Copy out all the records, word for word.
^^^^^^^^^^^^^^^^
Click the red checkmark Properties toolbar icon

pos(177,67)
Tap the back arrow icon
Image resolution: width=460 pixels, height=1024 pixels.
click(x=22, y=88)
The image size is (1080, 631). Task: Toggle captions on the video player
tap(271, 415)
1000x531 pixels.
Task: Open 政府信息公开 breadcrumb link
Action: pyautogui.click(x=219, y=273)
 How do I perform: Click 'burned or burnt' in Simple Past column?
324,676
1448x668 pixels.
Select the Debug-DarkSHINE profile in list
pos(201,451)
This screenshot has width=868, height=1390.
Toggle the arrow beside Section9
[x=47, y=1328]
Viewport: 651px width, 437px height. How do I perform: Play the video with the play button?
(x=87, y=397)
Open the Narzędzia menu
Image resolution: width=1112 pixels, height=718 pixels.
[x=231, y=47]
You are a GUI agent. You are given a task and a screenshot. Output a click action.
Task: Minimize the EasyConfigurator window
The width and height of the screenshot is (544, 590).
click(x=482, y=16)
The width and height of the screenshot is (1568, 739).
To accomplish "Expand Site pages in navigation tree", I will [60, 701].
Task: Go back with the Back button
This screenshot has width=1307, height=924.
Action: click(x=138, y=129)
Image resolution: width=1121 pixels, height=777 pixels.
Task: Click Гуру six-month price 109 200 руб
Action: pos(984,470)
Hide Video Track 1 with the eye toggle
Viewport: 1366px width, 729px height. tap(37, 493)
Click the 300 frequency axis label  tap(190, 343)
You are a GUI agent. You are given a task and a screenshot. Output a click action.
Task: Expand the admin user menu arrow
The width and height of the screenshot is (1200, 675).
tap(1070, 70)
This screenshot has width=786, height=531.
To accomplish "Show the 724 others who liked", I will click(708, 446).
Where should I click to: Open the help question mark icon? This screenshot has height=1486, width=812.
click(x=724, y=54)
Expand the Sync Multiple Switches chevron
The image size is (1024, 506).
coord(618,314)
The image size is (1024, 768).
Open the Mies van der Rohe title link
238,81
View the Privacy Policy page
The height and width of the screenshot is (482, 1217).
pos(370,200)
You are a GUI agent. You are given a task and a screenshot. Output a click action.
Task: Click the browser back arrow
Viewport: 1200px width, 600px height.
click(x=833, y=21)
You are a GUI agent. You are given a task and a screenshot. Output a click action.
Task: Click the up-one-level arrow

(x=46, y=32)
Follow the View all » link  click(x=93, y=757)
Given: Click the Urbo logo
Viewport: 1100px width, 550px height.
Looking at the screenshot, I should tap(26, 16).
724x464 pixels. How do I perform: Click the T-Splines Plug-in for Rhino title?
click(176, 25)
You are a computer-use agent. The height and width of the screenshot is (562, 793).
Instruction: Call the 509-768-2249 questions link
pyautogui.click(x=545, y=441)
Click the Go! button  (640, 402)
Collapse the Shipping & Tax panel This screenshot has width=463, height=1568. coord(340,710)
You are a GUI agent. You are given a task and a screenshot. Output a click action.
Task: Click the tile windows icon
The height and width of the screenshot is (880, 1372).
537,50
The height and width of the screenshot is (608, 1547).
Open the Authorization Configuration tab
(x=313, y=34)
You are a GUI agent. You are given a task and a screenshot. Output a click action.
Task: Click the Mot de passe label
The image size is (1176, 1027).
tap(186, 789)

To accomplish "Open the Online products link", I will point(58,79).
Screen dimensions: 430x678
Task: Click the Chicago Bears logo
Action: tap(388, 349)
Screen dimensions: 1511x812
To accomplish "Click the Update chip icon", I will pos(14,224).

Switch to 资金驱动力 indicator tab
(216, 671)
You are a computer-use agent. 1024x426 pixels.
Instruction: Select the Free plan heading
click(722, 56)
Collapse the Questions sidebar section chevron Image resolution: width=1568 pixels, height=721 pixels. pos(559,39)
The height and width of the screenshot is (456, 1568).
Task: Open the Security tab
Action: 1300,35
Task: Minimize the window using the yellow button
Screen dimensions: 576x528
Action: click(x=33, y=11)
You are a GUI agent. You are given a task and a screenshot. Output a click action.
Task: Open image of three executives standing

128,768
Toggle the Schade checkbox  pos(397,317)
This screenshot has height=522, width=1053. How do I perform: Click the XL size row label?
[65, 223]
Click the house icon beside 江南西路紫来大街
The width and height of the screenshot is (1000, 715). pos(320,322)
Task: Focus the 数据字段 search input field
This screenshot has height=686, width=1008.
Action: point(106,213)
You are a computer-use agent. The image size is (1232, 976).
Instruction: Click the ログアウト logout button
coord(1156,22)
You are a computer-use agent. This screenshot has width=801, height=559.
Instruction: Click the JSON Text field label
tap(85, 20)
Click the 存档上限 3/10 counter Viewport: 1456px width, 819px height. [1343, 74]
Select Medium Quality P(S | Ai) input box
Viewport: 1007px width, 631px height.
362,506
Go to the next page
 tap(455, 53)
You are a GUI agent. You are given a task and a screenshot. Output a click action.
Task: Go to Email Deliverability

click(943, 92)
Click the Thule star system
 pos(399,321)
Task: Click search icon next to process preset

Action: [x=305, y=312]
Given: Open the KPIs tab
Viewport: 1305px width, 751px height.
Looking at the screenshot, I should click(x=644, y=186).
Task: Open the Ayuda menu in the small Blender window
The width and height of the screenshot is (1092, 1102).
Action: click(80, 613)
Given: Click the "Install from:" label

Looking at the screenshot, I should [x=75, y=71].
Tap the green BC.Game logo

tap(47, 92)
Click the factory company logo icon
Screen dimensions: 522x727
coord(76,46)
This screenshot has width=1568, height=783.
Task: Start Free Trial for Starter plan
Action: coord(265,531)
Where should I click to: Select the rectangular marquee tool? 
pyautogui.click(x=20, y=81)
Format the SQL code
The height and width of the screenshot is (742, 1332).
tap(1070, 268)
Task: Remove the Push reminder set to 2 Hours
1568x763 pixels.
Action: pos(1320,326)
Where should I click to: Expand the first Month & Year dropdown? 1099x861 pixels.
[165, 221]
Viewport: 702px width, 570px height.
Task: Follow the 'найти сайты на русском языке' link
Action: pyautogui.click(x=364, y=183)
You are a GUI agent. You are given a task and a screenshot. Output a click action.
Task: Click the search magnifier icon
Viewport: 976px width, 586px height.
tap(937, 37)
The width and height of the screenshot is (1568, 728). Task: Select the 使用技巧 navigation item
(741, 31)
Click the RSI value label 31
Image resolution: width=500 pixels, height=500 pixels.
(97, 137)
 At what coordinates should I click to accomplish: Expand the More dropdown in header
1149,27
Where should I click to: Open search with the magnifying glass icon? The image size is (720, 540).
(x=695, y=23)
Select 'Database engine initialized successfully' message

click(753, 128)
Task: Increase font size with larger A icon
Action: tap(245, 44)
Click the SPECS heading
^^^^^^^^^^^^^^^^
◆ **Task result**:
Click the red checkmark Properties toolbar icon

pos(177,67)
Tap the back arrow icon
Image resolution: width=460 pixels, height=1024 pixels.
click(x=22, y=88)
The image size is (1080, 631). Task: Toggle captions on the video player
tap(271, 415)
1000x531 pixels.
Task: Open 政府信息公开 breadcrumb link
Action: pyautogui.click(x=219, y=273)
 How do I perform: Click 'burned or burnt' in Simple Past column?
324,676
1448x668 pixels.
Select the Debug-DarkSHINE profile in list
pos(201,451)
This screenshot has width=868, height=1390.
Toggle the arrow beside Section9
[x=47, y=1328]
Viewport: 651px width, 437px height. How do I perform: Play the video with the play button?
(x=87, y=397)
Open the Narzędzia menu
Image resolution: width=1112 pixels, height=718 pixels.
[x=231, y=47]
You are a GUI agent. You are given a task and a screenshot. Output a click action.
Task: Minimize the EasyConfigurator window
The width and height of the screenshot is (544, 590).
click(x=482, y=16)
The width and height of the screenshot is (1568, 739).
To accomplish "Expand Site pages in navigation tree", I will [60, 701].
Task: Go back with the Back button
This screenshot has width=1307, height=924.
Action: click(x=138, y=129)
Image resolution: width=1121 pixels, height=777 pixels.
Task: Click Гуру six-month price 109 200 руб
Action: pos(984,470)
Hide Video Track 1 with the eye toggle
Viewport: 1366px width, 729px height. tap(37, 493)
Click the 300 frequency axis label  tap(190, 343)
You are a GUI agent. You are given a task and a screenshot. Output a click action.
Task: Expand the admin user menu arrow
The width and height of the screenshot is (1200, 675).
tap(1070, 70)
This screenshot has width=786, height=531.
To accomplish "Show the 724 others who liked", I will click(708, 446).
Where should I click to: Open the help question mark icon? This screenshot has height=1486, width=812.
click(x=724, y=54)
Expand the Sync Multiple Switches chevron
The image size is (1024, 506).
coord(618,314)
The image size is (1024, 768).
Open the Mies van der Rohe title link
238,81
View the Privacy Policy page
The height and width of the screenshot is (482, 1217).
pos(370,200)
You are a GUI agent. You are given a task and a screenshot. Output a click action.
Task: Click the browser back arrow
Viewport: 1200px width, 600px height.
click(x=833, y=21)
You are a GUI agent. You are given a task and a screenshot. Output a click action.
Task: Click the up-one-level arrow

(x=46, y=32)
Follow the View all » link  click(x=93, y=757)
Given: Click the Urbo logo
Viewport: 1100px width, 550px height.
Looking at the screenshot, I should tap(26, 16).
724x464 pixels. How do I perform: Click the T-Splines Plug-in for Rhino title?
click(176, 25)
You are a computer-use agent. The height and width of the screenshot is (562, 793).
Instruction: Call the 509-768-2249 questions link
pyautogui.click(x=545, y=441)
Click the Go! button  (640, 402)
Collapse the Shipping & Tax panel This screenshot has width=463, height=1568. coord(340,710)
You are a GUI agent. You are given a task and a screenshot. Output a click action.
Task: Click the tile windows icon
The height and width of the screenshot is (880, 1372).
537,50
The height and width of the screenshot is (608, 1547).
Open the Authorization Configuration tab
(x=313, y=34)
You are a GUI agent. You are given a task and a screenshot. Output a click action.
Task: Click the Mot de passe label
The image size is (1176, 1027).
tap(186, 789)

To accomplish "Open the Online products link", I will point(58,79).
Screen dimensions: 430x678
Task: Click the Chicago Bears logo
Action: tap(388, 349)
Screen dimensions: 1511x812
To accomplish "Click the Update chip icon", I will pos(14,224).

Switch to 资金驱动力 indicator tab
(216, 671)
You are a computer-use agent. 1024x426 pixels.
Instruction: Select the Free plan heading
click(722, 56)
Collapse the Questions sidebar section chevron Image resolution: width=1568 pixels, height=721 pixels. pos(559,39)
The height and width of the screenshot is (456, 1568).
Task: Open the Security tab
Action: 1300,35
Task: Minimize the window using the yellow button
Screen dimensions: 576x528
Action: click(x=33, y=11)
You are a GUI agent. You are given a task and a screenshot. Output a click action.
Task: Open image of three executives standing

128,768
Toggle the Schade checkbox  pos(397,317)
This screenshot has height=522, width=1053. How do I perform: Click the XL size row label?
[65, 223]
Click the house icon beside 江南西路紫来大街
The width and height of the screenshot is (1000, 715). pos(320,322)
Task: Focus the 数据字段 search input field
This screenshot has height=686, width=1008.
Action: point(106,213)
You are a computer-use agent. The image size is (1232, 976).
Instruction: Click the ログアウト logout button
coord(1156,22)
You are a computer-use agent. This screenshot has width=801, height=559.
Instruction: Click the JSON Text field label
tap(85, 20)
Click the 存档上限 3/10 counter Viewport: 1456px width, 819px height. [1343, 74]
Select Medium Quality P(S | Ai) input box
Viewport: 1007px width, 631px height.
362,506
Go to the next page
 tap(455, 53)
You are a GUI agent. You are given a task and a screenshot. Output a click action.
Task: Go to Email Deliverability

click(943, 92)
Click the Thule star system
 pos(399,321)
Task: Click search icon next to process preset

Action: [x=305, y=312]
Given: Open the KPIs tab
Viewport: 1305px width, 751px height.
Looking at the screenshot, I should click(x=644, y=186).
Task: Open the Ayuda menu in the small Blender window
The width and height of the screenshot is (1092, 1102).
Action: click(80, 613)
Given: Click the "Install from:" label

Looking at the screenshot, I should [x=75, y=71].
Tap the green BC.Game logo

tap(47, 92)
Click the factory company logo icon
Screen dimensions: 522x727
coord(76,46)
This screenshot has width=1568, height=783.
Task: Start Free Trial for Starter plan
Action: coord(265,531)
Where should I click to: Select the rectangular marquee tool? 
pyautogui.click(x=20, y=81)
Format the SQL code
The height and width of the screenshot is (742, 1332).
tap(1070, 268)
Task: Remove the Push reminder set to 2 Hours
1568x763 pixels.
Action: pos(1320,326)
Where should I click to: Expand the first Month & Year dropdown? 1099x861 pixels.
[165, 221]
Viewport: 702px width, 570px height.
Task: Follow the 'найти сайты на русском языке' link
Action: pyautogui.click(x=364, y=183)
You are a GUI agent. You are given a task and a screenshot. Output a click action.
Task: Click the search magnifier icon
Viewport: 976px width, 586px height.
tap(937, 37)
The width and height of the screenshot is (1568, 728). Task: Select the 使用技巧 navigation item
(741, 31)
Click the RSI value label 31
Image resolution: width=500 pixels, height=500 pixels.
(97, 137)
 At what coordinates should I click to accomplish: Expand the More dropdown in header
1149,27
Where should I click to: Open search with the magnifying glass icon? The image size is (720, 540).
(x=695, y=23)
Select 'Database engine initialized successfully' message

click(753, 128)
Task: Increase font size with larger A icon
Action: tap(245, 44)
Click the SPECS heading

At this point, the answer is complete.